*** Opening RECORDS TO USE ***

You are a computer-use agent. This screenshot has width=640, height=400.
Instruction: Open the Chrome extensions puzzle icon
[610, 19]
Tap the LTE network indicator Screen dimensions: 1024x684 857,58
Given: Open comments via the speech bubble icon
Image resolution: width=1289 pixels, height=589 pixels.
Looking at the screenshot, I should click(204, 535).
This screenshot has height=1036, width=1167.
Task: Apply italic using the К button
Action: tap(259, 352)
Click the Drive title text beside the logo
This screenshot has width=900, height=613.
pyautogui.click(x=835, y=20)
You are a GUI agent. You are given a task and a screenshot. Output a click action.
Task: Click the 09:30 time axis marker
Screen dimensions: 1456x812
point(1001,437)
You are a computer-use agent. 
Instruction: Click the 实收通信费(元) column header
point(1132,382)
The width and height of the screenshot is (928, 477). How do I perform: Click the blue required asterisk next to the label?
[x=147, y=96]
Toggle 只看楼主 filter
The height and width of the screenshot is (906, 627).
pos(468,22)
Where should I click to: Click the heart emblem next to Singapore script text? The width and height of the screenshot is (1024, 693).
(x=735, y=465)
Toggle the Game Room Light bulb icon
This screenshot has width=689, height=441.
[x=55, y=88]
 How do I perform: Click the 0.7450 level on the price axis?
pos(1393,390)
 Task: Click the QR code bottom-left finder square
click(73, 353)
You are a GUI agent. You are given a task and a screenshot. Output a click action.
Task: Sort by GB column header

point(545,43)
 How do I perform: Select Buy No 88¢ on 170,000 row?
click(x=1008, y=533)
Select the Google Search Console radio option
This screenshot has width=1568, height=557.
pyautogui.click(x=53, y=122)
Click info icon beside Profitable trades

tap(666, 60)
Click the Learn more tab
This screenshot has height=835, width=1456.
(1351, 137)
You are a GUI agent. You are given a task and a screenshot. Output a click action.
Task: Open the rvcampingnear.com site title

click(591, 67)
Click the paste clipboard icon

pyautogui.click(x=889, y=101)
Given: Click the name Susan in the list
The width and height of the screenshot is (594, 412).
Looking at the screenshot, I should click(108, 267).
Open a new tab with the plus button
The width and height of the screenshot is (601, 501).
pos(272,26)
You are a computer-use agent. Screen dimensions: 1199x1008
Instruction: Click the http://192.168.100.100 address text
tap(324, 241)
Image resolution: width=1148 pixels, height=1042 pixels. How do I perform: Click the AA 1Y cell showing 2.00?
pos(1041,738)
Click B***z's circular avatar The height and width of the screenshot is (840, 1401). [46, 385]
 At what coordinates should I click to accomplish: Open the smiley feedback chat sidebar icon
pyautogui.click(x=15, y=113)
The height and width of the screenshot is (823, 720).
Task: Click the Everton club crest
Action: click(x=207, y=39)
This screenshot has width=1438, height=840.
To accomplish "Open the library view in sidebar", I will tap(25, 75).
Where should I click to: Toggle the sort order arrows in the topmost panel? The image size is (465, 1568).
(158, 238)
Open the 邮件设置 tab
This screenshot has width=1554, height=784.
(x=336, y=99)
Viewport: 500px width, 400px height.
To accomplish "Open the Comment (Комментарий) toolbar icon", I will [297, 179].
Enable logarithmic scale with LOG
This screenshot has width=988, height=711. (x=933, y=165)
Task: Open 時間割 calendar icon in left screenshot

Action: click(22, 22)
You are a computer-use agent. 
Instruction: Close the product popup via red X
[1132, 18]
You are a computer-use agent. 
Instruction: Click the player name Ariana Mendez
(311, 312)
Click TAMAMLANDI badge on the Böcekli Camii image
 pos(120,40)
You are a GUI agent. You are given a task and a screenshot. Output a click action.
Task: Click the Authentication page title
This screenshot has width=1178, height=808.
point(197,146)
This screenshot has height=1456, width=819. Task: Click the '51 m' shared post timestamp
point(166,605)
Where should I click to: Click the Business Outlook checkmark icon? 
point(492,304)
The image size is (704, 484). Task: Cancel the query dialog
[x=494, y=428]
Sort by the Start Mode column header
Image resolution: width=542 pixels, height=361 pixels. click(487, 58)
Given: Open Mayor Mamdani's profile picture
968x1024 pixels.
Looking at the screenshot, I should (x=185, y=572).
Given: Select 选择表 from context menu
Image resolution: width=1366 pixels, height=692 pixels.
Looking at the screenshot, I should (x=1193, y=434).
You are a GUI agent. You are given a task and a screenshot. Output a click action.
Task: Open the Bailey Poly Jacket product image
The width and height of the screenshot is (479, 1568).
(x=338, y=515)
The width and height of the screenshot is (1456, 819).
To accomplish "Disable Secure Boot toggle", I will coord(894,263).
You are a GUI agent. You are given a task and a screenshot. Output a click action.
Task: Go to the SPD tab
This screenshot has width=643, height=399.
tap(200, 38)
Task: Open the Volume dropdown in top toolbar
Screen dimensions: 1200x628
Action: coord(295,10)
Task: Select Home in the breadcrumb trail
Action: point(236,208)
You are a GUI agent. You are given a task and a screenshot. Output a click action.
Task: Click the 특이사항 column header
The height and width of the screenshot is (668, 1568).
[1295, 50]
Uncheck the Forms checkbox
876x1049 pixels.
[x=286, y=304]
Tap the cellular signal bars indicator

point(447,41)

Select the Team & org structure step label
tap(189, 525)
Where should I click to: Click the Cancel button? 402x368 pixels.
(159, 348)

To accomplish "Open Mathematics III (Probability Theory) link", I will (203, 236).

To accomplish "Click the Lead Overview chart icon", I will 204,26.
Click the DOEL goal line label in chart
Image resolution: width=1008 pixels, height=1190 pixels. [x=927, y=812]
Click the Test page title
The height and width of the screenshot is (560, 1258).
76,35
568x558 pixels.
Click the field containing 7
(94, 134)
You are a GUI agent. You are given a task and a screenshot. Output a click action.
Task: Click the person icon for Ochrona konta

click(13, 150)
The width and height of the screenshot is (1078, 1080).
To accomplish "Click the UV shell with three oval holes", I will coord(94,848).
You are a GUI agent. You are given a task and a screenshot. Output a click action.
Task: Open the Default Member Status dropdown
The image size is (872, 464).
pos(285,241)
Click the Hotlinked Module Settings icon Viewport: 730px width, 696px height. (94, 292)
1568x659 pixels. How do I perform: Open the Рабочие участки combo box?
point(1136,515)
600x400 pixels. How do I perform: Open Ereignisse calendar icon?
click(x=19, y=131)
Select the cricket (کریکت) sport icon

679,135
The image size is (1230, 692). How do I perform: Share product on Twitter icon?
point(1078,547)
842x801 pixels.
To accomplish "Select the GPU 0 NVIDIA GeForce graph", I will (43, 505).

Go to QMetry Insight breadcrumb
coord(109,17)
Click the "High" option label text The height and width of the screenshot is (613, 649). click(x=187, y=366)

*** Closing RECORDS TO USE ***

TASK TO COMPLETE: Restate every record above, exactly, in full.

RESULT:
You are a computer-use agent. This screenshot has width=640, height=400.
Instruction: Open the Chrome extensions puzzle icon
[610, 19]
Tap the LTE network indicator Screen dimensions: 1024x684 857,58
Given: Open comments via the speech bubble icon
Image resolution: width=1289 pixels, height=589 pixels.
Looking at the screenshot, I should click(204, 535).
This screenshot has height=1036, width=1167.
Task: Apply italic using the К button
Action: tap(259, 352)
Click the Drive title text beside the logo
This screenshot has width=900, height=613.
pyautogui.click(x=835, y=20)
You are a GUI agent. You are given a task and a screenshot. Output a click action.
Task: Click the 09:30 time axis marker
Screen dimensions: 1456x812
point(1001,437)
You are a computer-use agent. 
Instruction: Click the 实收通信费(元) column header
point(1132,382)
The width and height of the screenshot is (928, 477). How do I perform: Click the blue required asterisk next to the label?
[x=147, y=96]
Toggle 只看楼主 filter
The height and width of the screenshot is (906, 627).
pos(468,22)
Where should I click to: Click the heart emblem next to Singapore script text? The width and height of the screenshot is (1024, 693).
(x=735, y=465)
Toggle the Game Room Light bulb icon
This screenshot has width=689, height=441.
[x=55, y=88]
 How do I perform: Click the 0.7450 level on the price axis?
pos(1393,390)
 Task: Click the QR code bottom-left finder square
click(73, 353)
You are a GUI agent. You are given a task and a screenshot. Output a click action.
Task: Sort by GB column header

point(545,43)
 How do I perform: Select Buy No 88¢ on 170,000 row?
click(x=1008, y=533)
Select the Google Search Console radio option
This screenshot has width=1568, height=557.
pyautogui.click(x=53, y=122)
Click info icon beside Profitable trades

tap(666, 60)
Click the Learn more tab
This screenshot has height=835, width=1456.
(1351, 137)
You are a GUI agent. You are given a task and a screenshot. Output a click action.
Task: Open the rvcampingnear.com site title

click(591, 67)
Click the paste clipboard icon

pyautogui.click(x=889, y=101)
Given: Click the name Susan in the list
The width and height of the screenshot is (594, 412).
Looking at the screenshot, I should click(108, 267).
Open a new tab with the plus button
The width and height of the screenshot is (601, 501).
pos(272,26)
You are a computer-use agent. Screen dimensions: 1199x1008
Instruction: Click the http://192.168.100.100 address text
tap(324, 241)
Image resolution: width=1148 pixels, height=1042 pixels. How do I perform: Click the AA 1Y cell showing 2.00?
pos(1041,738)
Click B***z's circular avatar The height and width of the screenshot is (840, 1401). [46, 385]
 At what coordinates should I click to accomplish: Open the smiley feedback chat sidebar icon
pyautogui.click(x=15, y=113)
The height and width of the screenshot is (823, 720).
Task: Click the Everton club crest
Action: click(x=207, y=39)
This screenshot has width=1438, height=840.
To accomplish "Open the library view in sidebar", I will tap(25, 75).
Where should I click to: Toggle the sort order arrows in the topmost panel? The image size is (465, 1568).
(158, 238)
Open the 邮件设置 tab
This screenshot has width=1554, height=784.
(x=336, y=99)
Viewport: 500px width, 400px height.
To accomplish "Open the Comment (Комментарий) toolbar icon", I will [297, 179].
Enable logarithmic scale with LOG
This screenshot has width=988, height=711. (x=933, y=165)
Task: Open 時間割 calendar icon in left screenshot

Action: click(22, 22)
You are a computer-use agent. 
Instruction: Close the product popup via red X
[1132, 18]
You are a computer-use agent. 
Instruction: Click the player name Ariana Mendez
(311, 312)
Click TAMAMLANDI badge on the Böcekli Camii image
 pos(120,40)
You are a GUI agent. You are given a task and a screenshot. Output a click action.
Task: Click the Authentication page title
This screenshot has width=1178, height=808.
point(197,146)
This screenshot has height=1456, width=819. Task: Click the '51 m' shared post timestamp
point(166,605)
Where should I click to: Click the Business Outlook checkmark icon? 
point(492,304)
The image size is (704, 484). Task: Cancel the query dialog
[x=494, y=428]
Sort by the Start Mode column header
Image resolution: width=542 pixels, height=361 pixels. click(487, 58)
Given: Open Mayor Mamdani's profile picture
968x1024 pixels.
Looking at the screenshot, I should (x=185, y=572).
Given: Select 选择表 from context menu
Image resolution: width=1366 pixels, height=692 pixels.
Looking at the screenshot, I should (x=1193, y=434).
You are a GUI agent. You are given a task and a screenshot. Output a click action.
Task: Open the Bailey Poly Jacket product image
The width and height of the screenshot is (479, 1568).
(x=338, y=515)
The width and height of the screenshot is (1456, 819).
To accomplish "Disable Secure Boot toggle", I will coord(894,263).
You are a GUI agent. You are given a task and a screenshot. Output a click action.
Task: Go to the SPD tab
This screenshot has width=643, height=399.
tap(200, 38)
Task: Open the Volume dropdown in top toolbar
Screen dimensions: 1200x628
Action: coord(295,10)
Task: Select Home in the breadcrumb trail
Action: point(236,208)
You are a GUI agent. You are given a task and a screenshot. Output a click action.
Task: Click the 특이사항 column header
The height and width of the screenshot is (668, 1568).
[1295, 50]
Uncheck the Forms checkbox
876x1049 pixels.
[x=286, y=304]
Tap the cellular signal bars indicator

point(447,41)

Select the Team & org structure step label
tap(189, 525)
Where should I click to: Click the Cancel button? 402x368 pixels.
(159, 348)

To accomplish "Open Mathematics III (Probability Theory) link", I will (203, 236).

To accomplish "Click the Lead Overview chart icon", I will 204,26.
Click the DOEL goal line label in chart
Image resolution: width=1008 pixels, height=1190 pixels. [x=927, y=812]
Click the Test page title
The height and width of the screenshot is (560, 1258).
76,35
568x558 pixels.
Click the field containing 7
(94, 134)
You are a GUI agent. You are given a task and a screenshot. Output a click action.
Task: Click the person icon for Ochrona konta

click(13, 150)
The width and height of the screenshot is (1078, 1080).
To accomplish "Click the UV shell with three oval holes", I will coord(94,848).
You are a GUI agent. You are given a task and a screenshot. Output a click action.
Task: Open the Default Member Status dropdown
The image size is (872, 464).
pos(285,241)
Click the Hotlinked Module Settings icon Viewport: 730px width, 696px height. (94, 292)
1568x659 pixels. How do I perform: Open the Рабочие участки combo box?
point(1136,515)
600x400 pixels. How do I perform: Open Ereignisse calendar icon?
click(x=19, y=131)
Select the cricket (کریکت) sport icon

679,135
The image size is (1230, 692). How do I perform: Share product on Twitter icon?
point(1078,547)
842x801 pixels.
To accomplish "Select the GPU 0 NVIDIA GeForce graph", I will (43, 505).

Go to QMetry Insight breadcrumb
coord(109,17)
Click the "High" option label text The height and width of the screenshot is (613, 649). click(x=187, y=366)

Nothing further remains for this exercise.